Il Ministero della Cultura ha stanziato un fondo di 10 milioni di euro per il 2025, destinato a sostenere e valorizzare le pagine culturali dei quotidiani cartacei. L'annuncio è stato fatto dal Ministro Alessandro Giuli il 14 maggio 2026 al Salone del Libro di Torino. L'iniziativa mira a promuovere pluralità e qualità nell'informazione culturale, incentivando migliori condizioni per collaboratori, scrittori e giornalisti del settore. Giuli ha sottolineato l'importanza di una stampa che rifletta "pluralità e differenze", un'impostazione allineata al governo.

Questa misura rafforza il ruolo dei quotidiani come strumenti di approfondimento culturale.

Criteri e accesso al fondo

Il fondo da 10 milioni di euro, parte del Piano Olivetti e istituito dal Decreto Cultura, è gestito dal Ministero della Cultura e dal Ministero dell'Economia e delle Finanze. Un decreto definisce l'accesso esclusivo per imprese editrici di quotidiani cartacei, attive da almeno tre anni e con codice Ateco primario 58.12. La dotazione è ripartita: 60% ai quotidiani nazionali e 40% a quelli locali (escluse edizioni locali di testate nazionali).

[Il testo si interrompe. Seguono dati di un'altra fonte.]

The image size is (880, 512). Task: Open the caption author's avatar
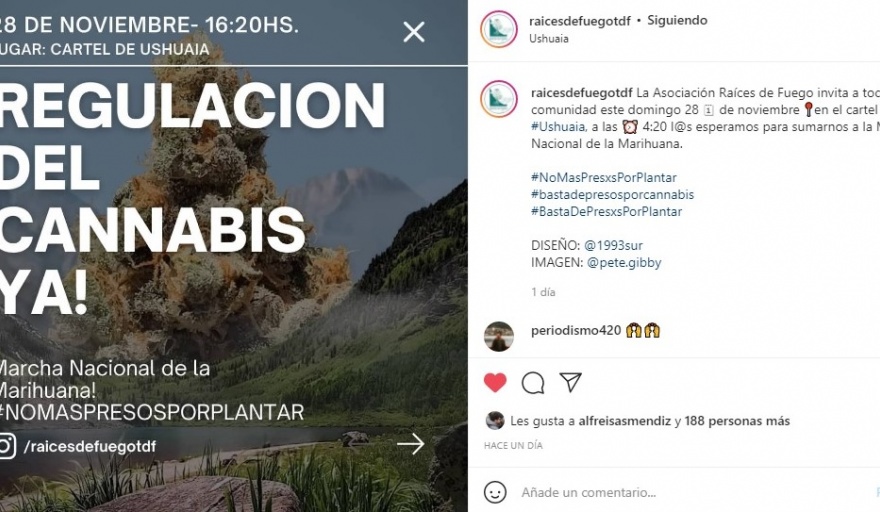click(498, 99)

L'erogazione avviene in due tranche: un acconto del 50% entro trenta giorni dall'istruttoria, e il saldo del restante 50% entro dodici mesi, previa documentazione che attesti l'ampliamento dell'offerta culturale rispetto all'anno precedente.

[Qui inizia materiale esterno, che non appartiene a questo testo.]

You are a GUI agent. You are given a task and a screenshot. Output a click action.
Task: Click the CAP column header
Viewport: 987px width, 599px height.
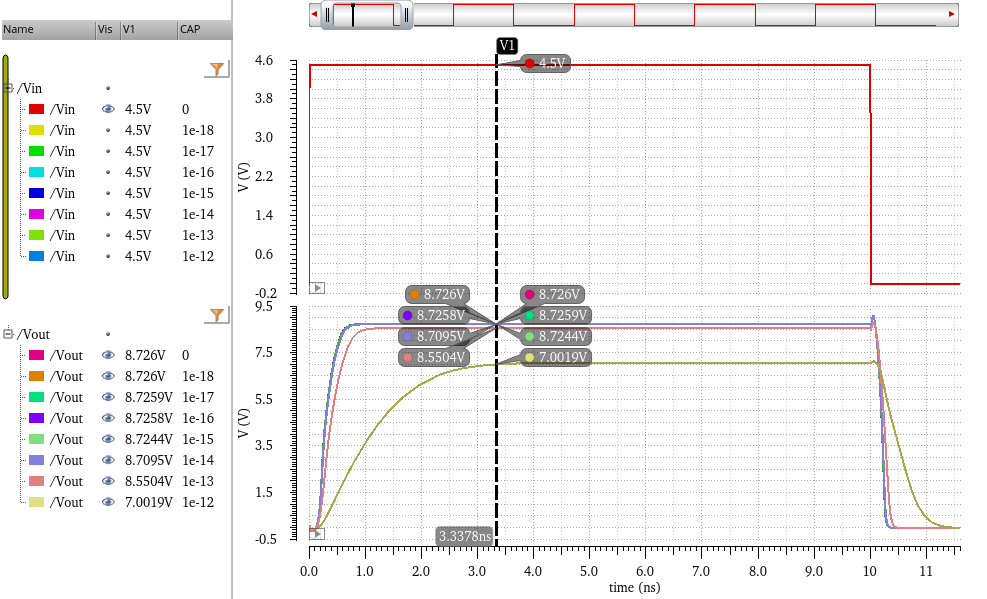click(x=190, y=30)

L'elenco dei beneficiari sarà pubblicato sul sito della Direzione generale Biblioteche e istituti culturali. Un bando dedicato definirà tempi e modalità di presentazione delle domande.

Obiettivi e impatto

Il Piano Olivetti mira a potenziare l'offerta culturale nella stampa quotidiana cartacea, promuovendo qualità e pluralismo. L'obiettivo centrale è l'incremento delle pagine dedicate alla cultura, allo spettacolo e all'audiovisivo, favorendo nuove voci giornalistiche. Questa strategia si inserisce in una più ampia politica culturale nazionale, volta ad ampliare il pubblico e le opportunità di approfondimento, sostenendo le imprese editoriali. Le misure intendono contribuire al rinnovamento dell'informazione culturale cartacea, favorendo inclusività e nuove prospettive per scrittori, giornalisti e lettori.